Os limites, que ainda não haviam sido reportados, vêm em resposta ao crescente abraço da Uber por ferramentas de IA internamente. O diretor de tecnologia, Praveen Neppalli Naga, disse à publicação The Information em abril que a empresa já havia esgotado todo o orçamento anual de IA.
O presidente-executivo, Dara Khosrowshahi, afirmou no mês passado que cerca de 10% do código da empresa já é submetido e construído por agentes de IA, e que os times jurídico e de marketing também passaram a usar mais essas ferramentas.
A febre do “tokenmaxxing”
Para além da Uber, outras empresas em diferentes setores tentam equilibrar entre o que se convencionou chamar de tokenmaxxing, ou maximizar o uso de IA para ganhar produtividade, e o esforço de conter os custos associados.
O Walmart também limitou o uso, por seus funcionários, de um agente de IA interno que ajuda em tarefas de trabalho, segundo pessoas a par da decisão.
No mês passado, a Uber afirmou que vai moderar o ritmo geral de contratações em relação aos planos que tinha no início do ano, como resultado dos benefícios do uso interno de IA.
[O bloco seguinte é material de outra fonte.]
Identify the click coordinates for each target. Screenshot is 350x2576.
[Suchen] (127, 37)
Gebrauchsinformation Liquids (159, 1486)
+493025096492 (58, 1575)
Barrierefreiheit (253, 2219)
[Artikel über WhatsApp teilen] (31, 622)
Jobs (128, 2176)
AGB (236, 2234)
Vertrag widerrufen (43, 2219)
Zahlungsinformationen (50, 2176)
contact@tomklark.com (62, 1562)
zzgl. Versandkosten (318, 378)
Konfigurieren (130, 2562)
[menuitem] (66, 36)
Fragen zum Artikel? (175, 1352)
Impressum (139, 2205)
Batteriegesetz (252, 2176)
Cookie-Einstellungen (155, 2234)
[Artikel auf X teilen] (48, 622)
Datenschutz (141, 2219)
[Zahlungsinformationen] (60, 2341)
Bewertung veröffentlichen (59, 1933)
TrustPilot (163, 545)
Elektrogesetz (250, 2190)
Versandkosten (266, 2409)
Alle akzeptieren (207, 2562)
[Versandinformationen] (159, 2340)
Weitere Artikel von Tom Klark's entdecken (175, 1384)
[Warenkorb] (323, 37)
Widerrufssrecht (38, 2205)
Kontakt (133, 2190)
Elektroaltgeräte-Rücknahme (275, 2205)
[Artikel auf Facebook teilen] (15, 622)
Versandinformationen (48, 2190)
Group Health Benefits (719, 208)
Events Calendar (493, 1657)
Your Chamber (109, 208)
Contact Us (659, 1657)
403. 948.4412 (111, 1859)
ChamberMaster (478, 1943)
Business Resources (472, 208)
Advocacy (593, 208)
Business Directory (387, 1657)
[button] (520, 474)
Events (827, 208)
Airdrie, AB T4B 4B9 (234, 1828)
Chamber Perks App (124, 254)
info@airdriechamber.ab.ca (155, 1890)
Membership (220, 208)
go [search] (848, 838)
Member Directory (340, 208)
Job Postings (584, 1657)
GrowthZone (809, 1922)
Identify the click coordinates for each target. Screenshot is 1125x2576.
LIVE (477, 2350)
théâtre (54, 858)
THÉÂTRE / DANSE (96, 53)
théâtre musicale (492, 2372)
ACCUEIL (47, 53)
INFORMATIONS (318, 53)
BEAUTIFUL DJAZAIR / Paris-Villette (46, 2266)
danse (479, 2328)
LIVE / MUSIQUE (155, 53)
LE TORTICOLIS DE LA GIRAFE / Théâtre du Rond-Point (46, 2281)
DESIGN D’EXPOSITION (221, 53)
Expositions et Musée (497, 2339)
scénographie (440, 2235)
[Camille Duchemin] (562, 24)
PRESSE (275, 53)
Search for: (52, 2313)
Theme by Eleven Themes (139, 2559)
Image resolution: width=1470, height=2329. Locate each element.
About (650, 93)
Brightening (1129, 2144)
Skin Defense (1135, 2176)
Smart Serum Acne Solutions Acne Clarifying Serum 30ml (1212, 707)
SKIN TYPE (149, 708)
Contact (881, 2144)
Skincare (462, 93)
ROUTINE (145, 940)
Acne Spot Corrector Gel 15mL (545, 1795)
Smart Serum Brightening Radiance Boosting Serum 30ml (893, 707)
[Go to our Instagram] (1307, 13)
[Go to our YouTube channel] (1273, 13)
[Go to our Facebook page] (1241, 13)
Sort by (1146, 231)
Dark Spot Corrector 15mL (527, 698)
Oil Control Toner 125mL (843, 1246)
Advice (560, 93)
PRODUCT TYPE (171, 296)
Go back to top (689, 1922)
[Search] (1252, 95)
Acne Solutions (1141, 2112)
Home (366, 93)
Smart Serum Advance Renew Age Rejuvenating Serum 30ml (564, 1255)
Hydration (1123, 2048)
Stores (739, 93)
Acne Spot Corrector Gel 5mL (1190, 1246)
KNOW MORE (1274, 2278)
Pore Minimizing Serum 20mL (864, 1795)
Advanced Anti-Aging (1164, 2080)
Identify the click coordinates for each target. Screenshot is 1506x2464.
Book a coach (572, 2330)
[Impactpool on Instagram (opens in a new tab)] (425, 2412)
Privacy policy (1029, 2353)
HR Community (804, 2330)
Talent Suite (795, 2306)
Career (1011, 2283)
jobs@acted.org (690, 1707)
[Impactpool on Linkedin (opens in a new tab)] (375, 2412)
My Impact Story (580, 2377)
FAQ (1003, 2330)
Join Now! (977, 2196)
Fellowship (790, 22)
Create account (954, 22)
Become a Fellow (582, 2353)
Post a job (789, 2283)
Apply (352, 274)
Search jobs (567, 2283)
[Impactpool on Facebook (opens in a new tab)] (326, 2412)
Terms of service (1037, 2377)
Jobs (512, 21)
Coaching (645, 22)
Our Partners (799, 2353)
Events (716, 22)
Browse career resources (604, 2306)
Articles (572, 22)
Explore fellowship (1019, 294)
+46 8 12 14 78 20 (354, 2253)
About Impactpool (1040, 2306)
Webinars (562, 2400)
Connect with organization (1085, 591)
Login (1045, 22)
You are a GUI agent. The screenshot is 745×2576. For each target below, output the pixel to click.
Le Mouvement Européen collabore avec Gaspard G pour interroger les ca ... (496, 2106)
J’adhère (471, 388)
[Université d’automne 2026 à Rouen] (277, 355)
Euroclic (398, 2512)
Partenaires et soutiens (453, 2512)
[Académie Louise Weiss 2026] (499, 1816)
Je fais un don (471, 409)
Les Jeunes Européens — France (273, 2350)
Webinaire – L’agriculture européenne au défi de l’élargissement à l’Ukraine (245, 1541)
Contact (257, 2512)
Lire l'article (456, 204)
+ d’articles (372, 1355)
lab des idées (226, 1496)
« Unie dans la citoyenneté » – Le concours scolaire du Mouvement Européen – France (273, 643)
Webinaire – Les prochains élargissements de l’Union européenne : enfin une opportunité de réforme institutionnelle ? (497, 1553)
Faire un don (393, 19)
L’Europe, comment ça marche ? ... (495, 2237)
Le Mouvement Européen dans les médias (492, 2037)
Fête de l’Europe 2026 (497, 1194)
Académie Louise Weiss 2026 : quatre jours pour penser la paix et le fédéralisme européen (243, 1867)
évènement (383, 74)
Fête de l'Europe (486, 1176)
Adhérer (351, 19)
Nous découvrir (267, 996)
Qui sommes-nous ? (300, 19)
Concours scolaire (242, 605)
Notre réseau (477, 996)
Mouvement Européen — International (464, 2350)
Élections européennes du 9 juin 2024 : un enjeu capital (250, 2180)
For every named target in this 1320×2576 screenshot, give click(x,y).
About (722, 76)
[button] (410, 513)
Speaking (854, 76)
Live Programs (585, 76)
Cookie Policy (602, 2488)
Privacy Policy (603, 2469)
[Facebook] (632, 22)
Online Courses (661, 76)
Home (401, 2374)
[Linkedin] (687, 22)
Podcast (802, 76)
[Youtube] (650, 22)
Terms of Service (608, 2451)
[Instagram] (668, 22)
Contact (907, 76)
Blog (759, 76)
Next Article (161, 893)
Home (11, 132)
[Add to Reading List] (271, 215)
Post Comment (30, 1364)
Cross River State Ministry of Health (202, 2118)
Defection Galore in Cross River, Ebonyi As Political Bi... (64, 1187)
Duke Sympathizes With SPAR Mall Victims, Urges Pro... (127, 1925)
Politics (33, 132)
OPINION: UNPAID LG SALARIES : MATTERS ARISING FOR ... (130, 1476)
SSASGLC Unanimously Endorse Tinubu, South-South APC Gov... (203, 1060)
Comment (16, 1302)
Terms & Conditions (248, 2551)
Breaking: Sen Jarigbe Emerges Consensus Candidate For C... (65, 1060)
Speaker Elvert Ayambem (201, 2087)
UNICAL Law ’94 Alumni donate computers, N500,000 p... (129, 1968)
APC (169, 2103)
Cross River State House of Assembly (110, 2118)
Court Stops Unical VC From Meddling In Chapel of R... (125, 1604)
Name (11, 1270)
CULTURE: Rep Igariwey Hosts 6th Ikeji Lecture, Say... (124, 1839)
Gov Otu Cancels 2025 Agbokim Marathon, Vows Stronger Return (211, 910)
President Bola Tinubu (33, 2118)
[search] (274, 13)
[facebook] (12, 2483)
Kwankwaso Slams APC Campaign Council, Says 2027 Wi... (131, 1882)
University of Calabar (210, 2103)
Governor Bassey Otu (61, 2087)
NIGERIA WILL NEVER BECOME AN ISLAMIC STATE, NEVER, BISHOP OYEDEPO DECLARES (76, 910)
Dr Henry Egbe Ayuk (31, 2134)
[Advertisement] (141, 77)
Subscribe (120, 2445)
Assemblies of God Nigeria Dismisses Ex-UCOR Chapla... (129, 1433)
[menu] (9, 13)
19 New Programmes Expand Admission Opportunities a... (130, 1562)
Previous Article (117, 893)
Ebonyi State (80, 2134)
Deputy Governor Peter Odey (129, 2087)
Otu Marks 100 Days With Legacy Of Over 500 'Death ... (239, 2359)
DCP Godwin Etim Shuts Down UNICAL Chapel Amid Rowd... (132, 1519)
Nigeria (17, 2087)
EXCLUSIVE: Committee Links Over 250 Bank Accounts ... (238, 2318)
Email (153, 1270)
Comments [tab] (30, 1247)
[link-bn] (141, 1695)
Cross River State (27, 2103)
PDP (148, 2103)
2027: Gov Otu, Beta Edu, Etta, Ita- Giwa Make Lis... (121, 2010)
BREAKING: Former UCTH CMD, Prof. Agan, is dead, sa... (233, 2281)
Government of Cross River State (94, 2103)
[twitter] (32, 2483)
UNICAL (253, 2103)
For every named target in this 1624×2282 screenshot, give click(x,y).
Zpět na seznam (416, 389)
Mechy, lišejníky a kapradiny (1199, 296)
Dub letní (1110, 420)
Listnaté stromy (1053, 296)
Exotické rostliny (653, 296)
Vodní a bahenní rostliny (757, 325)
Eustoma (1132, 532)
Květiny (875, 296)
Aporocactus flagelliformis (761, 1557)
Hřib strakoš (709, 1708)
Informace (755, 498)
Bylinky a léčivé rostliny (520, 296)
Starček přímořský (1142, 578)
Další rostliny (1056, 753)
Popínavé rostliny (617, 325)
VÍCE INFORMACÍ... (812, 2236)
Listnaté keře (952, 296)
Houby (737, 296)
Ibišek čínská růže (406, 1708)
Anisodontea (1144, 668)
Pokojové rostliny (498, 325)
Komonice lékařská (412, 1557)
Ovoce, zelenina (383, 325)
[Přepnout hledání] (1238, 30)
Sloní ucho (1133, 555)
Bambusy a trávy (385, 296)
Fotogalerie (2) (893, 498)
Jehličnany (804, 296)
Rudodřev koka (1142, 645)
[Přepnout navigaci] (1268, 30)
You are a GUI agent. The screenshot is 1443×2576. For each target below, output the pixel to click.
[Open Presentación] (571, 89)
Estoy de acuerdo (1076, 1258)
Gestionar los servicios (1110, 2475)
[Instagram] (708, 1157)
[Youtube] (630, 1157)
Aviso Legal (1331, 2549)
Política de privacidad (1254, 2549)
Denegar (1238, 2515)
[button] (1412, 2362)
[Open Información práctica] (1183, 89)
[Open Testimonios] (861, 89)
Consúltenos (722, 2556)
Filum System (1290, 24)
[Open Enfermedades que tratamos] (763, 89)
Apesar disso, a aposta em ferramentas de IA está se traduzindo em mais novas funções para os clientes da Uber, segundo o diretor de operações, Andrew Macdonald.
“É muito difícil traçar uma linha entre uma dessas estatísticas e dizer ‘OK, agora estamos produzindo 25% a mais de funções úteis para o consumidor’”, disse ele no podcast Rapid Response, no mês passado.
“Ao longo dos próximos trimestres e anos, talvez isso fique mais claro, mas acho que hoje é difícil mesmo que alguns dos indicadores subjacentes estejam apontando para uma direção realmente astronômica”, afirmou ele no programa.